Visite royale - Notre vrai roi
Bernard Descôteaux 30 juin 2011 Actualités en société
Le prince William et la duchesse Kate Middleton entreprennent aujourd'hui une visite de huit jours au Canada. Dans les provinces anglophones, on se réjouit de la venue de celui qui, un jour encore lointain, sera roi du Canada. La modernité qu'affiche ce jeune couple princier redynamisera l'image surannée projetée par la reine Elizabeth II, reine du Canada depuis 59 ans déjà. Au Québec, leur séjour suscite par contre une indifférence généralisée, quand ce n'est pas de la dérision ou de la contestation, inspirées par une relation historique avec la Couronne britannique qui n'a pas toujours été facile. On aimerait bien se débarrasser de ce symbole.
Se départir de la royauté n'est toutefois pas à l'ordre du jour, même si à chaque visite de la reine ou d'un membre de la famille royale quelques rares personnes soulèvent la question. Les Canadiens en forte majorité adhèrent à la présence d'Elizabeth II comme incarnation de l'autorité suprême du Canada et nos politiciens sont d'autant moins enclins à ouvrir un tel débat qu'ils sont les premiers à profiter du statu quo.
Abolir la royauté obligerait à mettre en place un véritable chef d'État qui serait bien entendu un Canadien qui devrait être élu. Pour ne pas bousculer notre système, cette élection ne serait pas faite au suffrage universel, peut-on penser, mais faite par le Parlement, c'est-à-dire par les députés et les sénateurs réunis en congrès. Cela donnerait au chef de l'État une légitimité et certainement plus de pouvoirs qu'en a actuellement le gouverneur général, qui représente la reine dans l'exercice de son rôle.
Si cela arrivait, cela ne manquerait pas d'affecter les pouvoirs du premier ministre qui, s'il n'est pas le chef de l'État en titre, l'est dans les faits. Le vrai roi du Canada, c'est lui. Ses pouvoirs sont énormes. Le premier ministre au Canada, comme dans les provinces canadiennes, n'est plus le primus inter pares, comme le veut la formule traditionnelle. Il n'est plus le premier entre des égaux au sein du Conseil des ministres. Il est le primus tout court, celui qui décide de tout et régit tout dans le gouvernement, ce qui conduit à une forme d'absolutisme qui se garde de dire son nom.

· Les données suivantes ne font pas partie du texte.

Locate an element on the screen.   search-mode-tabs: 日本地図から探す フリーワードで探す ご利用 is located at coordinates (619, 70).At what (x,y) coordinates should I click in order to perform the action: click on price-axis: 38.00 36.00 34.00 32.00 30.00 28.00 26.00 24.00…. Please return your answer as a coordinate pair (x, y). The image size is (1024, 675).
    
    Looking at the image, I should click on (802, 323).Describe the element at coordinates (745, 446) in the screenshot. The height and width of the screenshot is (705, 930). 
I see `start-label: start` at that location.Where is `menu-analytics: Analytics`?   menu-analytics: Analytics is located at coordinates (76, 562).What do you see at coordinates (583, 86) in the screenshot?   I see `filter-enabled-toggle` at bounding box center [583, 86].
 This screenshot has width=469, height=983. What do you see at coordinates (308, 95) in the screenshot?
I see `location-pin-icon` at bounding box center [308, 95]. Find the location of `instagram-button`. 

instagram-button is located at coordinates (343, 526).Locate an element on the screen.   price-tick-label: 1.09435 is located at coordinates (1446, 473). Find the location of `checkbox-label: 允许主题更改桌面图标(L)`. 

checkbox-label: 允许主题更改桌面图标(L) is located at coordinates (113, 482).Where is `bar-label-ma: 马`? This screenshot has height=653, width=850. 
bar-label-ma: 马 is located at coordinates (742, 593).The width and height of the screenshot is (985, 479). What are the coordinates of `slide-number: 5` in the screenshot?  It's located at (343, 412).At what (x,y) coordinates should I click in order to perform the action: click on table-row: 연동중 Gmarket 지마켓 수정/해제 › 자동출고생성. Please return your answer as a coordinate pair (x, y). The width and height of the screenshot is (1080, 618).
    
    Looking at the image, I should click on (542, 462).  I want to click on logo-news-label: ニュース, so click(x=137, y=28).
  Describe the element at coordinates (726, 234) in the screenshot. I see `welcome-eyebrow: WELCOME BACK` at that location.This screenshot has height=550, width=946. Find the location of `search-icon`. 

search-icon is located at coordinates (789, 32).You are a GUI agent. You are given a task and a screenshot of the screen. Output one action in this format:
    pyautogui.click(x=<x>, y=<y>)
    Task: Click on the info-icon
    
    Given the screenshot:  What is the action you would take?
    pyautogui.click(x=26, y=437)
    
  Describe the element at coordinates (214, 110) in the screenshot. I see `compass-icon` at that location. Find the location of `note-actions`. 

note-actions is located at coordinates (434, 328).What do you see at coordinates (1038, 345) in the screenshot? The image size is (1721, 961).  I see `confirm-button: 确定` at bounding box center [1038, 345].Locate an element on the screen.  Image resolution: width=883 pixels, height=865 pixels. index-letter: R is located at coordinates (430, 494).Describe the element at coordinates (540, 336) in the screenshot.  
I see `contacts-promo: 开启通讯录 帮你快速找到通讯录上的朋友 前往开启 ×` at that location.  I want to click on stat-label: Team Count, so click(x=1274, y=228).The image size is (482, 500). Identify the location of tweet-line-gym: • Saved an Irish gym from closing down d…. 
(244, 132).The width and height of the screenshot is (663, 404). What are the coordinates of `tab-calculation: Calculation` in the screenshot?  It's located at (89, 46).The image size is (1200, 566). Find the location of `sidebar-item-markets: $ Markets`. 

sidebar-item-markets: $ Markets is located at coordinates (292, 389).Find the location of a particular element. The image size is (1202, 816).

Cela est encore plus vrai depuis que Stephen Harper est devenu premier ministre en 2006. Les ministres n'ont plus d'autonomie. Ils doivent faire approuver le moindre de leurs gestes par le «PMO», le Prime Minister's Office où tout se décide. Stephen Harper s'attribue même des rôles ministériels, comme il vient de le faire en prenant la présidence du Comité permanent sur la sécurité nationale qu'il vient de créer. Quant au Parlement, il est sous ses ordres maintenant qu'il est majoritaire tant à la Chambre des communes qu'au Sénat.
D'avoir un roi ou une reine d'opérette au-dessus de lui convient parfaitement à Stephen Harper. Cela l'assure de pouvoir gouverner en toute quiétude. Alors quand la famille royale s'amène au pays, aussi bien l'accueillir avec pompe, histoire de bien entretenir le mythe.